Depuis 2019, Jean-Pierre n’a plus le moindre contact avec son ex-compagne et ses trois enfants, nés en 2003, 2005 et 2007. Et pour cause puisque la petite famille a vécu dans la terreur durant 4 ans. Le couple, qui a vécu durant 18 ans ensemble, a basculé dans la violence en 2015, lorsque la famille a déposé ses valises dans la nouvelle maison familiale, à Montignies-sur-Sambre.

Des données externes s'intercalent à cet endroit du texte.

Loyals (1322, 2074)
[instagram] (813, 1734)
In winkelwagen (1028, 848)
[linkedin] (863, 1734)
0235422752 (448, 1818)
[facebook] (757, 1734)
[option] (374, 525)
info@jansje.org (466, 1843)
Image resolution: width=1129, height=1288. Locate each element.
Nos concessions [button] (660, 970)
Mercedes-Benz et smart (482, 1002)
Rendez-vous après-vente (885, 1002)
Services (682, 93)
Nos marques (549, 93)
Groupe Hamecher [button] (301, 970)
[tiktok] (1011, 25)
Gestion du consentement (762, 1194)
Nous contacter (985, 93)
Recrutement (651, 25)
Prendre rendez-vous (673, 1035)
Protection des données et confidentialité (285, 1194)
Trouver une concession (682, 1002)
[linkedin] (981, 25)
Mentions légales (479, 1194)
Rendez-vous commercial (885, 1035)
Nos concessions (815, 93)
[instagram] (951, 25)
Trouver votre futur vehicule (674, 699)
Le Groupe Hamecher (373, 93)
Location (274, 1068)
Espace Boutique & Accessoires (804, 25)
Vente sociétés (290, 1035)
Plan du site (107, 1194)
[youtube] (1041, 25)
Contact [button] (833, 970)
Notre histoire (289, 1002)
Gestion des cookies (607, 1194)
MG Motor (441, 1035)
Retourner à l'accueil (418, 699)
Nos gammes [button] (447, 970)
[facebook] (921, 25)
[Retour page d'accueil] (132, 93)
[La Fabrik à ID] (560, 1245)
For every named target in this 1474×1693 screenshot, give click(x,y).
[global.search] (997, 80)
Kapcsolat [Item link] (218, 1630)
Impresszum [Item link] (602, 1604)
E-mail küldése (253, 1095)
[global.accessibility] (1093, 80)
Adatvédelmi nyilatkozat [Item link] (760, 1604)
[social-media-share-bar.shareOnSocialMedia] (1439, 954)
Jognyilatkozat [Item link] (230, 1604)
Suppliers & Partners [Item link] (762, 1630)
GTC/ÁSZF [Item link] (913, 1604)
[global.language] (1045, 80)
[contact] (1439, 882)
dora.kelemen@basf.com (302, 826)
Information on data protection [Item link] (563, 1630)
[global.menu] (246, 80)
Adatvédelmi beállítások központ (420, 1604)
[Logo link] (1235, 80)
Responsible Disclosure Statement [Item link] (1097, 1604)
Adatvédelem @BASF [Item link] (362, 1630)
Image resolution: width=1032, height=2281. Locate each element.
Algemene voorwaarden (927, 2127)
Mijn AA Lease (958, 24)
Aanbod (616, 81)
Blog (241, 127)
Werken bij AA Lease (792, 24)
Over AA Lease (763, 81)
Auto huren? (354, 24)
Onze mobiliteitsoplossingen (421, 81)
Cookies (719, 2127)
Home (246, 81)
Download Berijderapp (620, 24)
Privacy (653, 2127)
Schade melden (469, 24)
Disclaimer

À partir de décembre 2015, la mère de famille et les trois enfants ont subi les foudres du paternel. Et tous les motifs étaient bons pour Jean-Pierre. Il y a eu cet épisode où Sophie âgée de 16 ans au moment des faits, a été surprise au lit avec un jeune garçon. "Je lui ai mis deux baffes et je l’ai insulté." Jean-Pierre ne supportait pas non plus "l’amateurisme" de sa compagne pour élever les enfants et tenir en ordre la maison. "Il l’a frappé, car elle ne s’occupait pas bien des enfants et ne savait pas laver les vêtements", explique le parquet, confirmant que le paternel a coupé les fils d’alimentation de la machine à laver pour finalement empêcher tout le monde de laver les vêtements.

C’est via l’intervention de l’assistante sociale de l’école fréquentée par Marc que le dossier en justice a débuté. Cette dernière avait constaté des traces de coups sur l'enfant. Le responsable du ramassage en bus des enfants pour aller à l’école avait lui aussi remarqué un œil au beurre noir sur le visage de la mère de famille. "Même le voisin avait pris contact avec l’école des enfants pour dénoncer les violences."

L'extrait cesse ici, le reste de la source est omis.